Les soirs illuminés par l’ardeur du charbon

vers auquel je préfère d’ailleurs dans les Bijoux :

Et la lampe s’étant résignée à mourir
Comme le foyer seul illuminait la chambre
Chaque fois qu’il poussait un flamboyant soupir
Il inondait de sang cette peau couleur d’ambre.


mais dans les pièces condamnées elle est fatigante et inutile. Quand on a dit au premier vers

Pour savoir si la mer est indulgente et bonne,

à quoi bon redire au cinquième

Pour savoir si la mer est indulgente et bonne.


Il n’en est pas moins vrai que les magnifiques pièces ajoutées aux autres, font, comme écrivait Sainte-Beuve sans savoir si bien dire, un tout autre effet[1]. Elles reprennent leurs places entre les plus hautes pièces du livre comme ces lames altières de cristal qui s’élèvent majestueusement, après les soirs de tempête et qui élargissent de leurs cimes intercalées, l’immense tableau de la mer.

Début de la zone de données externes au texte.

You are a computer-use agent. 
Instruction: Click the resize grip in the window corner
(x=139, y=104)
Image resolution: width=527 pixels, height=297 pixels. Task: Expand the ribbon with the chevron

L’émotion est accrue encore quand on apprend que ces pièces n’étaient pas là seulement au même titre que les autres, mais que pour Baudelaire elles étaient tellement les pièces capitales qu’il voulait

  1. Je n’ose plus parler des procédés de Sainte-Beuve à l’égard de Baudelaire ; j’ai appris en effet que j’avais été devancé par M. Fernand Vandérem lequel dans une remarquable brochure, en discutant d’une façon irréfutable des textes incontestés, a établi l’affreuse vérité.